Saved entries
● ● ● ● ●

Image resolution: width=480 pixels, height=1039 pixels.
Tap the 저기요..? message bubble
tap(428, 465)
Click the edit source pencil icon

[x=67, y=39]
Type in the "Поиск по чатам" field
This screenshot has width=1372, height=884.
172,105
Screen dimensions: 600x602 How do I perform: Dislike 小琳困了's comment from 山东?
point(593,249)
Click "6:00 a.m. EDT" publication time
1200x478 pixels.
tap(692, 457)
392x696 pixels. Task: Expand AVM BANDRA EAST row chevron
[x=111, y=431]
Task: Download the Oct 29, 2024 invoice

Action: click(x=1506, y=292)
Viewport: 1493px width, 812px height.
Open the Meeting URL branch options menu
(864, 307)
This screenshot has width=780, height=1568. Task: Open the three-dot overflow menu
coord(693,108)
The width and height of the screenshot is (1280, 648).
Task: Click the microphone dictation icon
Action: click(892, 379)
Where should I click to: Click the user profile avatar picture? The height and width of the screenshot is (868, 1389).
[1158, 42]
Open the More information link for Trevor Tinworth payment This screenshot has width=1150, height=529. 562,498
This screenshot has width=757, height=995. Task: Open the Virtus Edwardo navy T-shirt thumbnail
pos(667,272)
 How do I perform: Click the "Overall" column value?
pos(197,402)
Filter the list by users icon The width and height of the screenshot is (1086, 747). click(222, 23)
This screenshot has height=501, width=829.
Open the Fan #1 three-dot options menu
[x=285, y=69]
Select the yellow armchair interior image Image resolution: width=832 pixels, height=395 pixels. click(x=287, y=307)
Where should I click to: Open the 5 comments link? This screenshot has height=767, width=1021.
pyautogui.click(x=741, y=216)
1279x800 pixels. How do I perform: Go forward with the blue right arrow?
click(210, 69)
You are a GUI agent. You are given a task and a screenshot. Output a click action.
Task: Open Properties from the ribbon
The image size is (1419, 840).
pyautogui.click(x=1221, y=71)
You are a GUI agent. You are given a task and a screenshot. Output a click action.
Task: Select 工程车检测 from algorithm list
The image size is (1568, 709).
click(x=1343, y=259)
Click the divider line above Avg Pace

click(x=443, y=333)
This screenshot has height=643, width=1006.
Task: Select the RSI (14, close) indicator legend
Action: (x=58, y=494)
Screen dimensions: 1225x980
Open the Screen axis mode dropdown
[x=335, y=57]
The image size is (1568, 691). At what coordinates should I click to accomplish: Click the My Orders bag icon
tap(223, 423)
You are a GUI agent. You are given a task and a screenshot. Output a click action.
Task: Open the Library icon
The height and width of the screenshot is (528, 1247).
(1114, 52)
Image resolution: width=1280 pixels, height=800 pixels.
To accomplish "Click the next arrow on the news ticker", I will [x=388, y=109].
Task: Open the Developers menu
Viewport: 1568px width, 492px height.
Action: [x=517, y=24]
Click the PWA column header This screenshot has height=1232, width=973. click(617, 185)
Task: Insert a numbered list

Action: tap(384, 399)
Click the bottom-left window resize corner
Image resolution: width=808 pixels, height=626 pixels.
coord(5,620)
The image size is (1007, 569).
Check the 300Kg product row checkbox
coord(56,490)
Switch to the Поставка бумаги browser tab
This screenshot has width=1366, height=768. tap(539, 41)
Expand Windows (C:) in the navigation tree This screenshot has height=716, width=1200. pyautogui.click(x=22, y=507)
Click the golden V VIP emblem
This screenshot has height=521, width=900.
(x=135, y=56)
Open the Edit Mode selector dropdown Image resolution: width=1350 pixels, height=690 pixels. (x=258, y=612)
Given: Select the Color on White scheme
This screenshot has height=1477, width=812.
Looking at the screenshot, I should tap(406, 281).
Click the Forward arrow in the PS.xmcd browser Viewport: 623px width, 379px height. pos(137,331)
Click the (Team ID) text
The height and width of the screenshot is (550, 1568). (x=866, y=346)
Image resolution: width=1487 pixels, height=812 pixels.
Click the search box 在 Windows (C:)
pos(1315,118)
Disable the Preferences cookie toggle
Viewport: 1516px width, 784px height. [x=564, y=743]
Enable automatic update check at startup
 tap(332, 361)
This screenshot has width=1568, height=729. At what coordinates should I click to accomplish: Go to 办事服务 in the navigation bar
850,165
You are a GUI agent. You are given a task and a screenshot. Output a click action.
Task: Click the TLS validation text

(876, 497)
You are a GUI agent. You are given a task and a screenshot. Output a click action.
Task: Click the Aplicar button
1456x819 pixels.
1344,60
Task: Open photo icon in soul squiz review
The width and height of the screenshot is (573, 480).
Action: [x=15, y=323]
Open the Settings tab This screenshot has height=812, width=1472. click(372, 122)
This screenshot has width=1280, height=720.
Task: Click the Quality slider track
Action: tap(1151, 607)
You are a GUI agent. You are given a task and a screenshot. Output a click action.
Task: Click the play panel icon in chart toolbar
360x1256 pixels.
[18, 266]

● ● ● ● ●

Exercise brief: Copy range, inclusive: the line holding "The image size is (1568, 709)." to the line holding "Screen dimensions: 1225x980". Reproduce exactly those lines of the records above and no others.

Response to the task:
The image size is (1568, 709).
click(x=1343, y=259)
Click the divider line above Avg Pace

click(x=443, y=333)
This screenshot has height=643, width=1006.
Task: Select the RSI (14, close) indicator legend
Action: (x=58, y=494)
Screen dimensions: 1225x980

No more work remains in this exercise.